The people who work in a critical care unit are considered to be the "angels" of the medical world. The people, who have devoted their lives to taking care of these ultra-sensitive patients, have made a commitment to providing care to those that are in a critical care situation.

Many of the patients consist of either people that are facing a terminal illness or have had some sort of trauma that requires special attention be given to their medical issues. These patients are often times given a low chance at recovery, but the nurses that work this unit see things in a different way, they see each patient as a chance at survival and renewal of life.

Beyond the care that they provide the patients, there is the human side that is often times shown to the family of these patients. Many times the families feel like there is no one there for them when they need someone. The nurses that work a critical care unit have a way of listening to a person and letting them know they are not alone in this issue.

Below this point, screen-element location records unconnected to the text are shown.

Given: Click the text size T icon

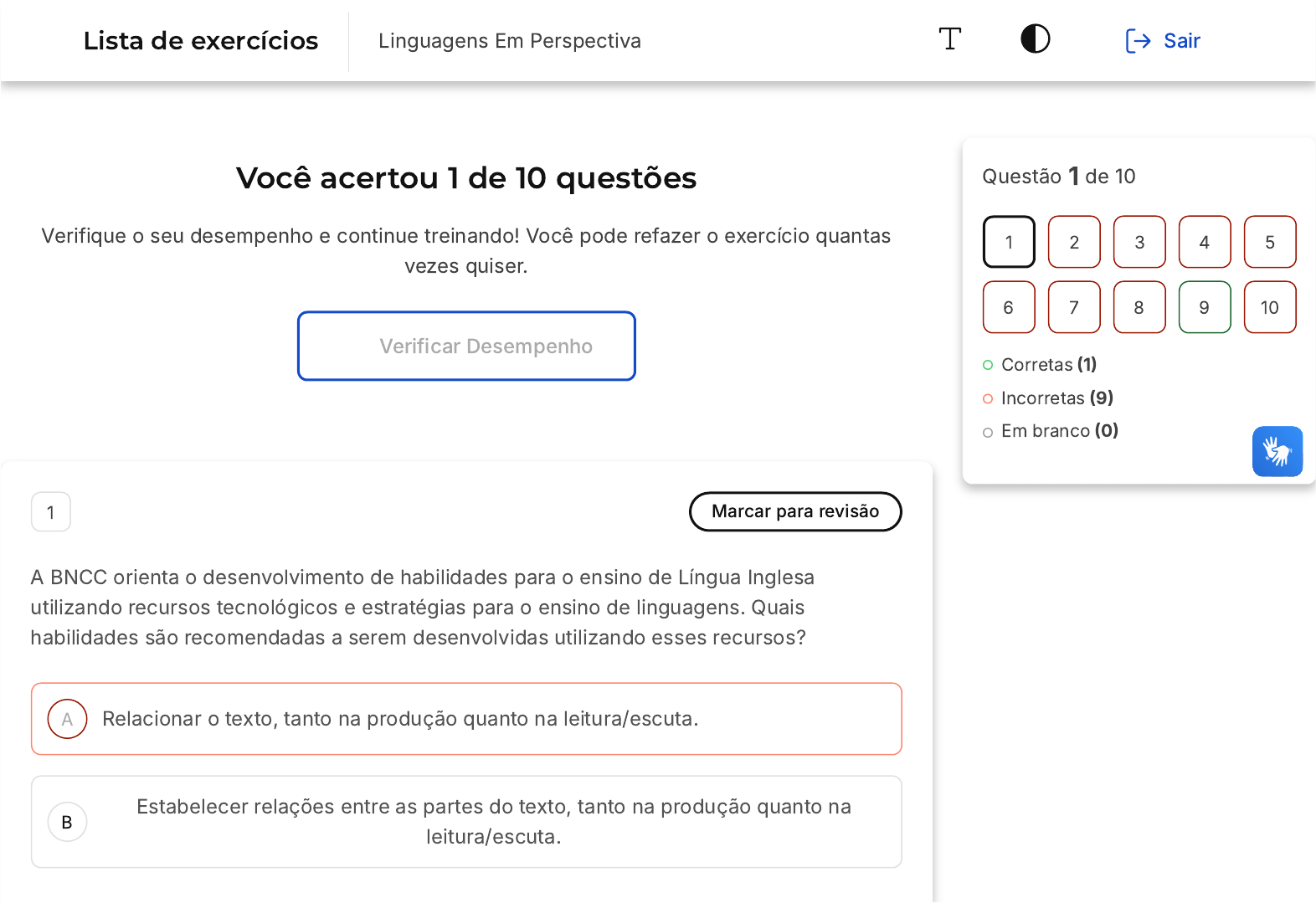Looking at the screenshot, I should coord(949,39).
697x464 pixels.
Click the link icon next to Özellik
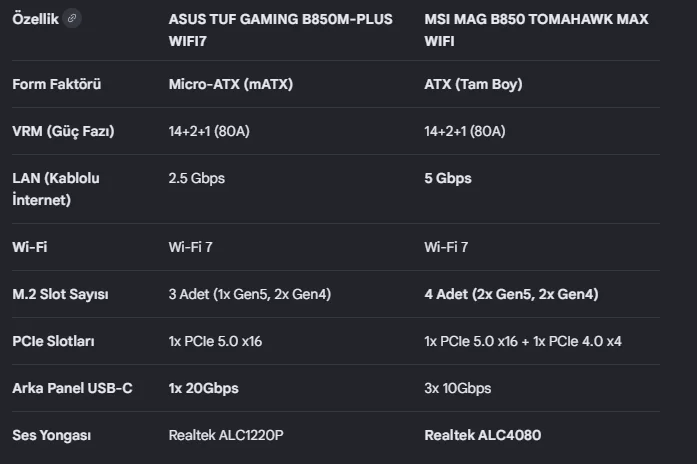[72, 18]
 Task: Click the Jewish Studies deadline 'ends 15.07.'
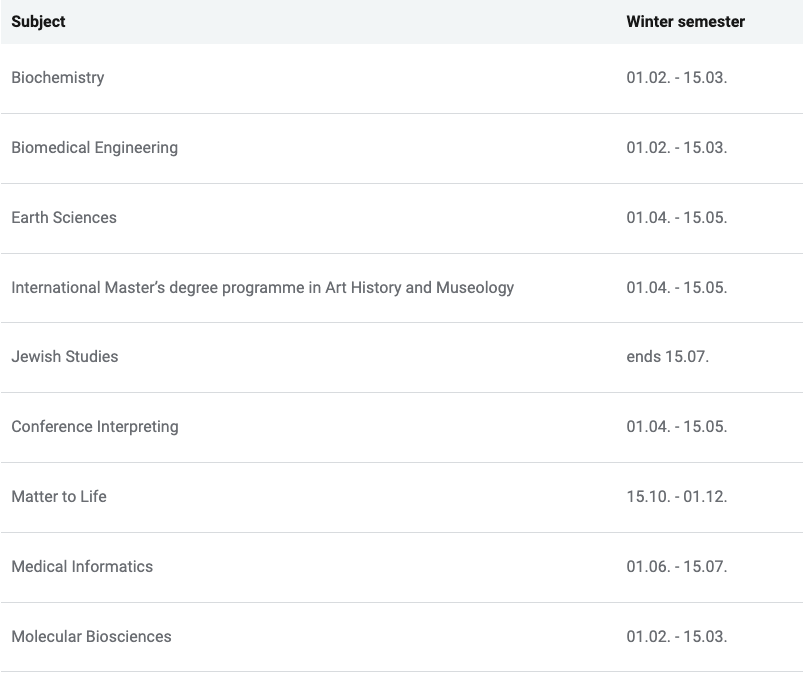click(668, 357)
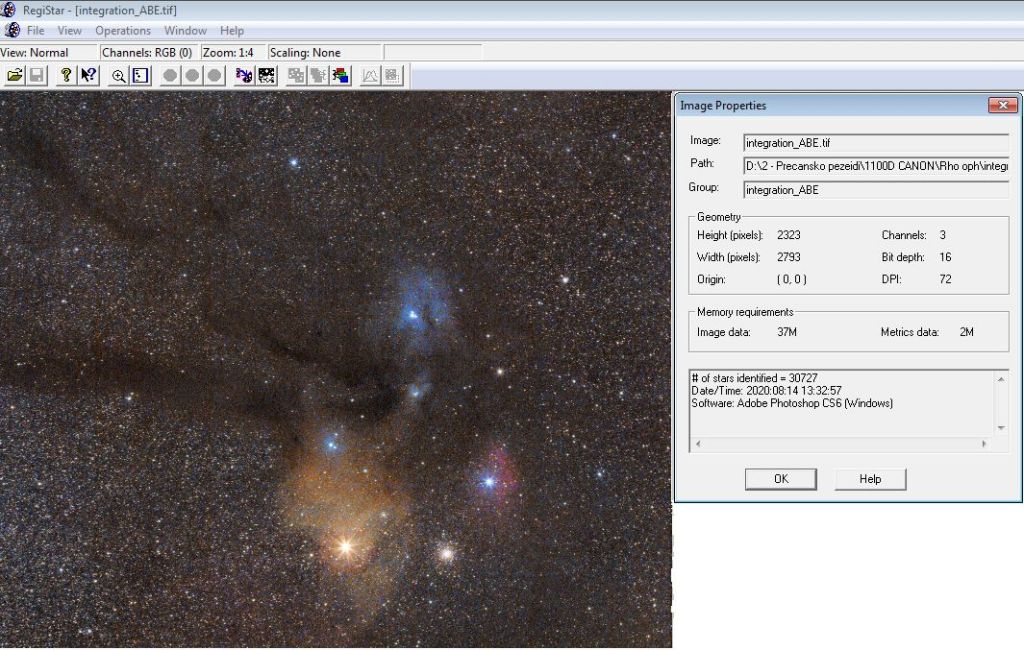Screen dimensions: 1024x650
Task: Click the Open file folder icon
Action: tap(15, 75)
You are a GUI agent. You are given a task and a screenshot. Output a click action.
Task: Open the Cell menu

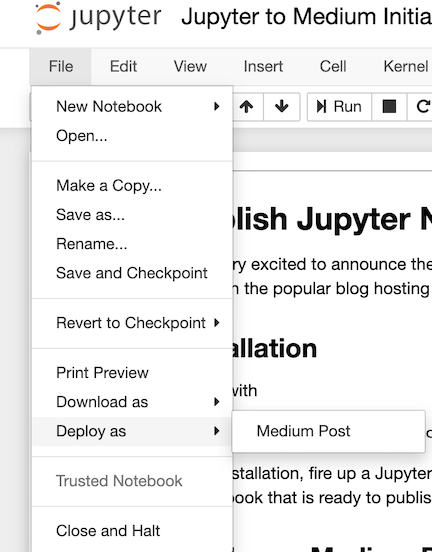(x=333, y=66)
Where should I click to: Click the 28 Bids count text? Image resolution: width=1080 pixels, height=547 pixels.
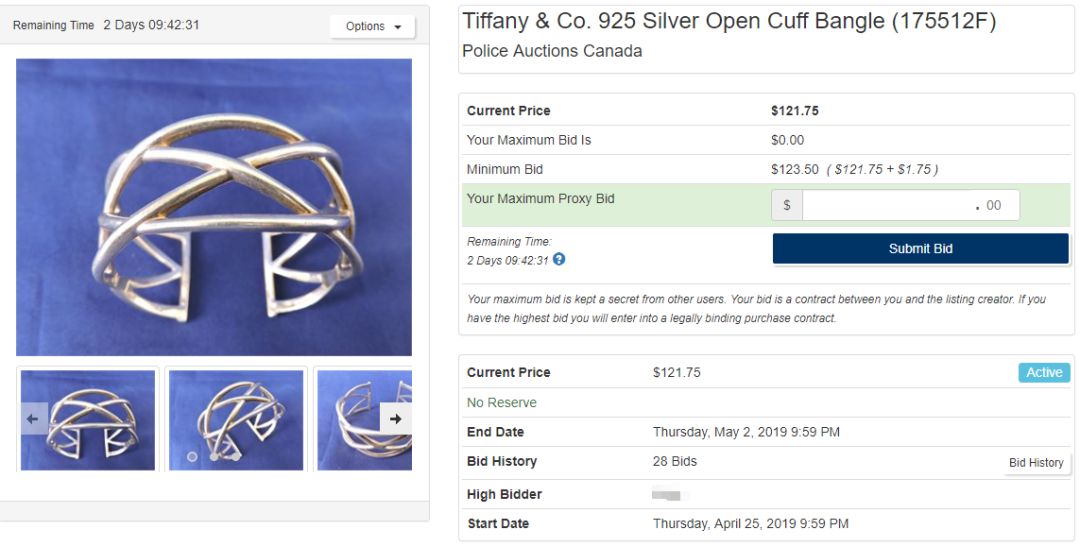(675, 462)
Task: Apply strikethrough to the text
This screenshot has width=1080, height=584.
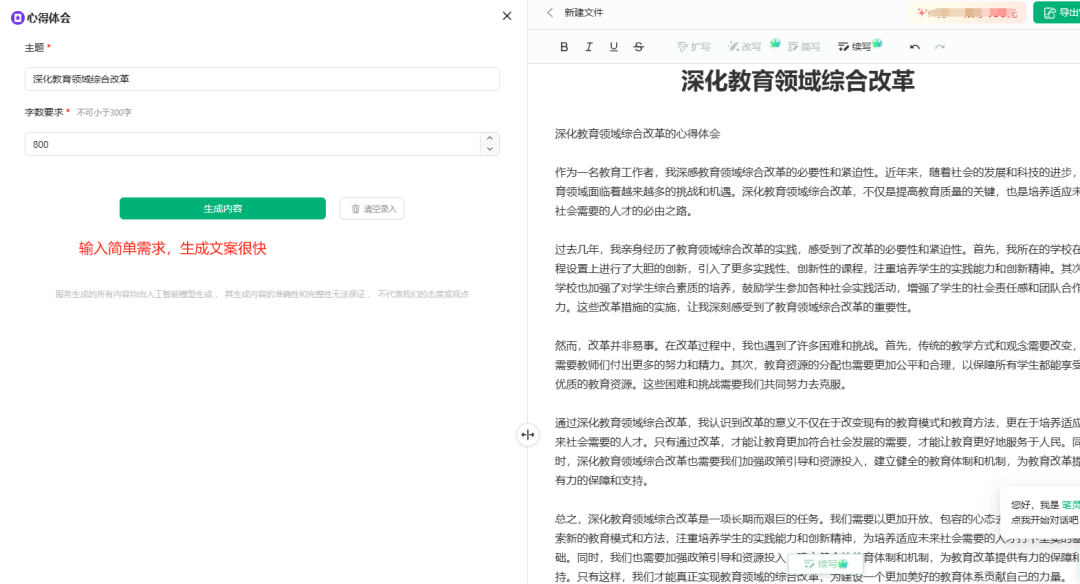Action: [x=638, y=46]
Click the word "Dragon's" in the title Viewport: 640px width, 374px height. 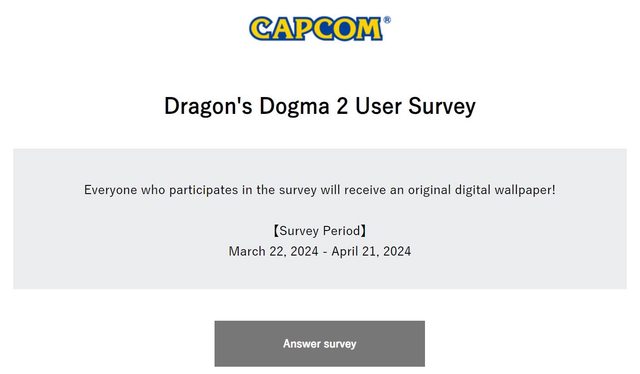208,106
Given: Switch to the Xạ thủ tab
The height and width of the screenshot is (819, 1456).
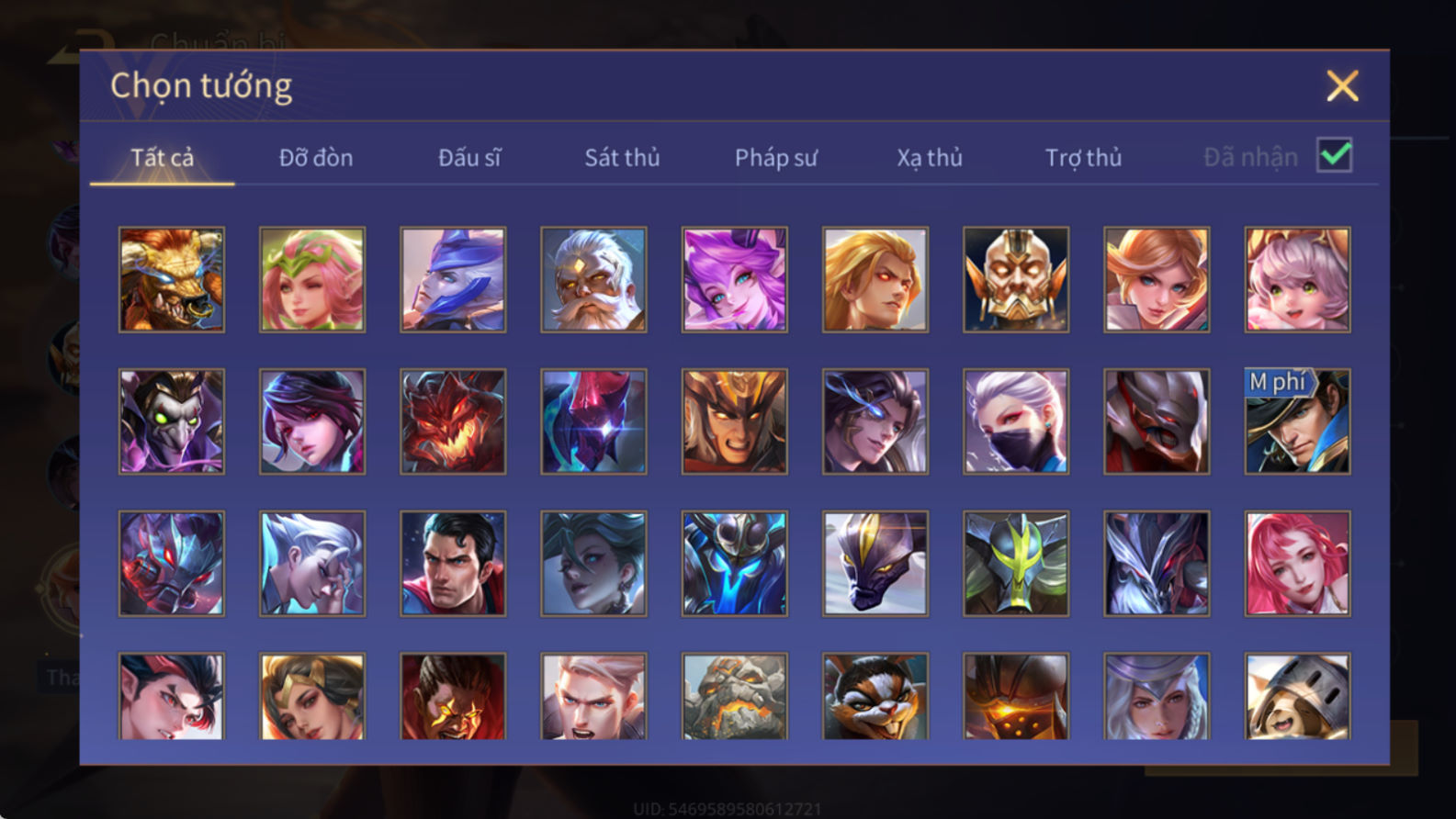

This reassurance can often times be comforting to a person when they need it the most. It is the job of these nurses to be there both for the patient and the family. There have been a lot of changes that have come to the critical care unit since the early days in the 1920's.

Today many critically injured patients are given a better chance at survival given the advancements that have been made in the world of medicine. There was a time when a person that was admitted to one of these units was not expected to recover.

There is a lot more of training that one of these nurses will need to go through. The reason behind this is due to the fact that a nurse in the critical care unit has to be in a position to provide extra care than what a standard nurse is used to. There is a longer training and certification period that is required for these nurses.

These nurses are also a vital part of an emergency room. They are often times the first ones that come across a trauma case in the ER. These nurses and staffers have a special ability, due to their work in critical care, to address the unique challenges of the ER and its patients.

As long as there are critical care patients, there will be a need for trained people to work these units. There will continue to be advancements in medicine that will help in the recovery process. This will lead to a person being able to recover from these life threatening situations and as a result will allow them to leave the hospital after making a full recovery.